34. How would you describe the "life-chances" of people with disabilities as compared with people without disabilities according to the evidence developed in this study concerning education, marriage, standard of living, and home ownership?


C. Disability and Inequality


Having compared the disability community to the general population in terms of gender, age, race/ethnicity and education, and life-chances, we now turn to the question of whether differences reflect serious inequalities, and the even more difficult question of whether inequalities reflect discrimination on the basis of disability.





Employment: Occupations and Earnings


The first step toward determining whether there is discrimination on the basis of disability in this country is to compare the employment and earnings of people with disabilities to the employment and earnings of the population in general.




The data file WKLTEMP9 contains census data comparing people with work limitations to the population in general with respect to age, gender, education, employment and earnings. In order to have an effective comparison, first omit all those over age 65 from the file (since they would be likely to be retired).


35. Cross Tab Work Limitation with Employment and note the large difference between those with disabilities and those without who are listed as Not in the Labor Force.

                        Percent Not in the Labor Force

Work Limitation         No  ______%
                Yes ______%

To find out whether people with disabilities are employed more or less than people without disabilities, omit from the employment variable those listed as Not in the Labor Force (NILF); this includes people who retired before age 65, homemakers, full-time students and others not seeking employment.


36. Create a side-by-side bar chart illustrating the employment status of people in the labor force with disabilities compared with that of people without disabilities.

37. Of the people in the labor force, are those with disabilities disproportionately unemployed or under-employed?






Availability for Work



Are people with disabilities seeking work? One census indicator is the "Availability for work" question.


38. Construct a table using the file WKLTOCC9 showing the percent available for work of the disability and non-disability populations. (Again, omit those age 65+.)

39. Describe the data in this table. What conclusions would you draw from this?






Would you expect people with disabilities to be employed more or less in certain occupations? (Watch out for stereotypes and myths here!)


40. Create a set of bar graphs showing the percent of disabled and non-disabled by occupational sectors. Use the WKLTOCC9 data file.


41. Describe your findings.




42. How would you account for any differences here?







Finally, look at the earnings of people with disabilities relative to their education.


43. Using the WKLTOCC9 data, create a set of pie charts to illustrate the percentages of a cross-tabulation of work limited disabilities and earnings.

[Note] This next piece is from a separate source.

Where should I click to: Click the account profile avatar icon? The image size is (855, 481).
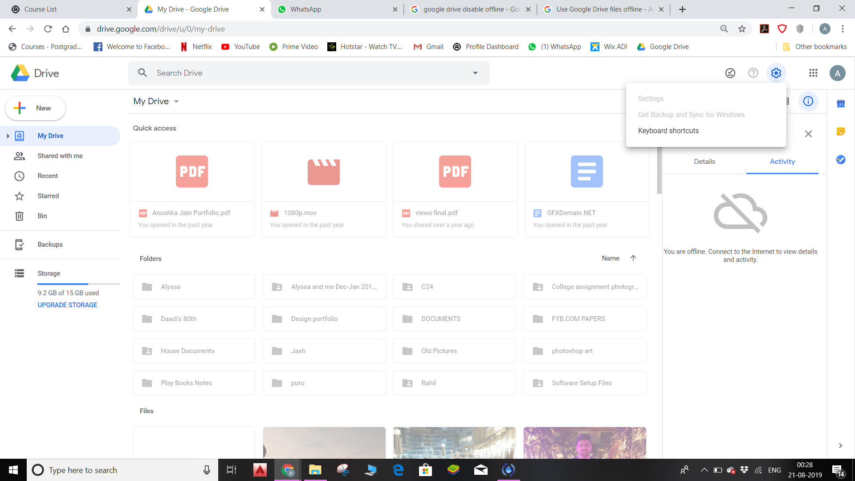pyautogui.click(x=837, y=73)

Control for education to look at each educational level separately.





44. Summarize your findings concerning the relationship between education and earnings with respect to people with disabilities.




Conclusion: Disability and Discrimination


45. Does this information indicate that there is employment discrimination against people with disabilities? Describe the data you have developed in a way to support your conclusions. ________________________________________________________________________________________________________________________________________________________________________________________________________________________________________________________________________________________________________________________________________________________________________________________________________________________________________________________________________________________________________________________________________________









For Further Investigation: Gender Bias


Use the WKLTEMP9 file to determine whether women with disabilities are more or less likely to be employed than men and whether they earn less.